======== Records shown

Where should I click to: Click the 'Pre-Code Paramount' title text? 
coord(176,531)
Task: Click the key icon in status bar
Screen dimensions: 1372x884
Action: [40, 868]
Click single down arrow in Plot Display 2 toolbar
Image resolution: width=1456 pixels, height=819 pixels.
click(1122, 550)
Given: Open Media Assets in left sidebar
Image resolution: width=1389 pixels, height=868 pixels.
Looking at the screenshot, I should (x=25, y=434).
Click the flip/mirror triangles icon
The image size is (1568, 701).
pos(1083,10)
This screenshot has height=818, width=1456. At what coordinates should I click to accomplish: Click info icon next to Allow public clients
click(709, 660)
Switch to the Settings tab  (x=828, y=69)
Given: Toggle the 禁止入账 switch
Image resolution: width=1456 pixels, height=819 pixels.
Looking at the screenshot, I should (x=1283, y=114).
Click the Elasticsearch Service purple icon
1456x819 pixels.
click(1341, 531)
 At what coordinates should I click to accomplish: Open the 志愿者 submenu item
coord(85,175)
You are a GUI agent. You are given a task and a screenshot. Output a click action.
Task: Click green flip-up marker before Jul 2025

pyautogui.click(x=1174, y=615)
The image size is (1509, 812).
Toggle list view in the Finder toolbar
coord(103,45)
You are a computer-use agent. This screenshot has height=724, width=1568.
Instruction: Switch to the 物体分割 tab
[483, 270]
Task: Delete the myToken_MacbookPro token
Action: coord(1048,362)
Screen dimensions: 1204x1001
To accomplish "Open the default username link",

================

**The problem:** Begin with the line that contains "Screen dimensions: 1204x1001" and set down each line exactly until the records above end, including the final line.

**Output for this exercise:**
Screen dimensions: 1204x1001
To accomplish "Open the default username link",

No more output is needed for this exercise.